While Etsy and other venues have made affordable art very accessible, it can sometimes be even cheaper and simpler than that. Patty's son Tyler is "nuts about trains" and her wheels started turning when she saw a used copy of The Little Engine That Could at a thrift shop she frequents in New York. The book was definitely second (or third or fourth)-hand as the spine was broken and pages were missing but this turned out to be a plus since the salesperson gave it to her for free...
(See more of Patty's framing project as well as her go at a DIY cardboard play kitchen below the jump.)
I salvaged 4 of the pages that had good pictures of the trains (the nice ones, of course) and mounted them on white card stock and placed them in IKEA's NYTTJA frames ($1.99).
I hung them over his crib where I've been too paranoid to hang anything. But since these are so light (the front is plastic, the back is cardboard), I used Velcro so he can't remove them, and if he does, no nails or hardware can potentially fall into his crib.
As clever and beautiful as many of the DIY play kitchens we've featured on Ohdeedoh are, these can be simple projects, too. Though Patty admits that hers took on a "last-minute halloween costume vibe," the important thing is that it was inexpensive, she was able to reuse a cardboard box, and, most importantly, Tyler loves it!

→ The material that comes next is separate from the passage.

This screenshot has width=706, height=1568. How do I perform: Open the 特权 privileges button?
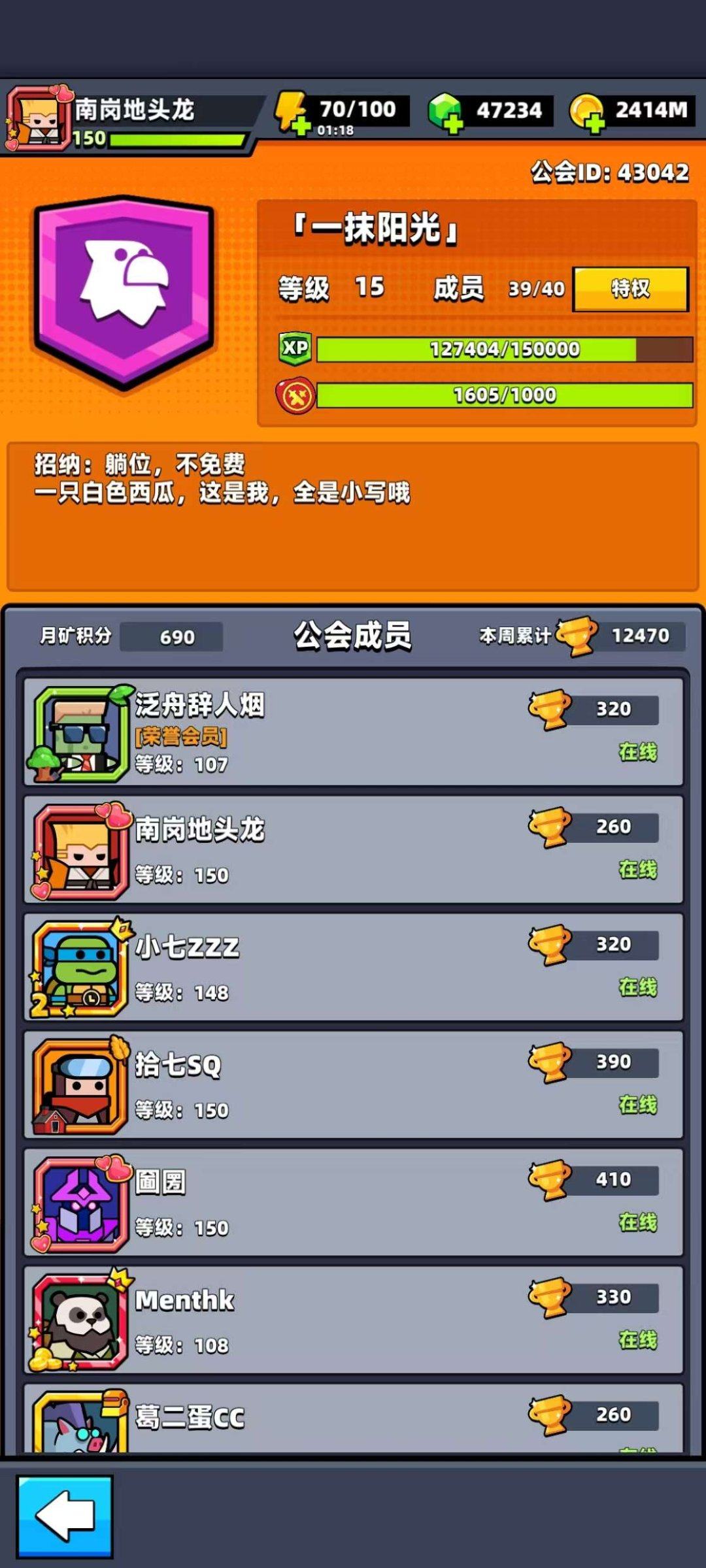click(630, 289)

I actually used the box from a brand new toilet we had just installed. I knew it was going to be a hit when Tyler started to play with it before I even did step one. I thought I would try to only use items we had in our home -- cabinet knobs from an old apartment, apron I never used, etc. But I ran out of that contact paper and thought my faucet fashioned from duct tape and a paper towel tube was lame. So I covered the remaining box with tin foil hoping I'd get a "stainless steel" feel, but got more of a last-minute halloween costume vibe. And I bought a foam heart form (for making wreaths, I guess) and broke it in half, covered it with tin foil for the faucet. My intentions are to remove all of the tin foil and paint the faucet and buy more contact paper. But at least if that never happens, I can still call it done. And it doesn't stop Tyler from serving his delicious, albeit al dente, macaroni.
Thanks for sharing with us, Patty. And thank you, Tyler, for modeling!